Your answer must consist solely of the lines from the start of the entries below through the line with "You are a computer-use agent. The image size is (668, 362).", unchanged.

Records from a dataset

--- START ---

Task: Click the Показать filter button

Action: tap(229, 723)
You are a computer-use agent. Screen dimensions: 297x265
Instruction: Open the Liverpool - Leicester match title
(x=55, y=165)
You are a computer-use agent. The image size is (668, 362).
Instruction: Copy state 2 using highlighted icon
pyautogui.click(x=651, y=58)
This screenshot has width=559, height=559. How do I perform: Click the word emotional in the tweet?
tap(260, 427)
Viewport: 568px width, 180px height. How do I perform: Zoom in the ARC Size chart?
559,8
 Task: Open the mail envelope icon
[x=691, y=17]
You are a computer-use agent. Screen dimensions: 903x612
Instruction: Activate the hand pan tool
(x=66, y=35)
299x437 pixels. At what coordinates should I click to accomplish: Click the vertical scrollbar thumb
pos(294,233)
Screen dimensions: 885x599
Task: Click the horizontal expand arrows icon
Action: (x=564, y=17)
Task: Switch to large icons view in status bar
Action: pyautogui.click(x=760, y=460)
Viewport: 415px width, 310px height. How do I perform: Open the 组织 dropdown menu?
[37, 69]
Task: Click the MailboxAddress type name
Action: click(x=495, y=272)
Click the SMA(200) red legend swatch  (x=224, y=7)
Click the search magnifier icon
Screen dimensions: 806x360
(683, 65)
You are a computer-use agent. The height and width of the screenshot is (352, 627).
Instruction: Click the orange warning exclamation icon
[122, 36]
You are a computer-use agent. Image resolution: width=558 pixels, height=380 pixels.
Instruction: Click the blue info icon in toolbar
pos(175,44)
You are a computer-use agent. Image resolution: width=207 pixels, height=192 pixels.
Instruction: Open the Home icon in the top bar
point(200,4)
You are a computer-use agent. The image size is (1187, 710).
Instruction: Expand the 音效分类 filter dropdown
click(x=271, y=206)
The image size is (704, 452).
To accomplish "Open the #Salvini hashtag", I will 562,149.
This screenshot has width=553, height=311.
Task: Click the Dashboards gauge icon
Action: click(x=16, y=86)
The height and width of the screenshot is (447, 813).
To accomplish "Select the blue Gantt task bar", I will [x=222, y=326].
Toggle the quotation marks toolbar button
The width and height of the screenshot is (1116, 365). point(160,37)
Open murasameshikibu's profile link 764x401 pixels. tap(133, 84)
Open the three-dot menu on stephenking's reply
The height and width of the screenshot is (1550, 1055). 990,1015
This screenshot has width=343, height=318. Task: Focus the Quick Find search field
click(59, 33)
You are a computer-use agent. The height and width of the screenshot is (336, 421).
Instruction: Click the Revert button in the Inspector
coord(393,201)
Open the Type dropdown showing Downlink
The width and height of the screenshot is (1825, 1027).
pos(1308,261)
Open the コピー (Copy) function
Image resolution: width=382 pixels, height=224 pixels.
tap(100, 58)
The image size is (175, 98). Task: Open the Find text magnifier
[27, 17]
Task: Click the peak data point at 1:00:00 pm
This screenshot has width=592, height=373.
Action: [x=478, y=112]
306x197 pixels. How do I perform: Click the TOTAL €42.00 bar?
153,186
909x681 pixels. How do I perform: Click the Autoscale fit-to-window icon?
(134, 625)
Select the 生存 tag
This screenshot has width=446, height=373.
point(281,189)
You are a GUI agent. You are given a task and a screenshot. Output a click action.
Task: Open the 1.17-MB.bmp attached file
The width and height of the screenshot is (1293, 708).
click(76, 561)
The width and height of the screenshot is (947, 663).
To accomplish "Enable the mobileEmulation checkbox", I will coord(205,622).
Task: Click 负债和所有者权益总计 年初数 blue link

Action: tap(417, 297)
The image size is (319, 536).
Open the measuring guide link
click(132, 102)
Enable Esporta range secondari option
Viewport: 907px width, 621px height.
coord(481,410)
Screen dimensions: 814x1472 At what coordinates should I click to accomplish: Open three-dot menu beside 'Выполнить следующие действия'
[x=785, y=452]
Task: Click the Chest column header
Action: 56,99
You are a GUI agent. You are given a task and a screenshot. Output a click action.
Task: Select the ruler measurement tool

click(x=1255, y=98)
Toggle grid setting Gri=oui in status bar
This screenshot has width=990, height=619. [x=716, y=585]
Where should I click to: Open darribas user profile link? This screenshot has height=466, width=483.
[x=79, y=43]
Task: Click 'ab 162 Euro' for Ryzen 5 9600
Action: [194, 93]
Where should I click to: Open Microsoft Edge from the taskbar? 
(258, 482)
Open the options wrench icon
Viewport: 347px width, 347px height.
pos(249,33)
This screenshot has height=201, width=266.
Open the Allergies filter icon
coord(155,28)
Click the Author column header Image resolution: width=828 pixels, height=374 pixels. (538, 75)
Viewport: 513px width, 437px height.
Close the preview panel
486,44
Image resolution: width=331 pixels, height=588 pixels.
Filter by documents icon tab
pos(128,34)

--- END ---

REPLY —
Task: Click the Показать filter button

Action: tap(229, 723)
You are a computer-use agent. Screen dimensions: 297x265
Instruction: Open the Liverpool - Leicester match title
(x=55, y=165)
You are a computer-use agent. The image size is (668, 362).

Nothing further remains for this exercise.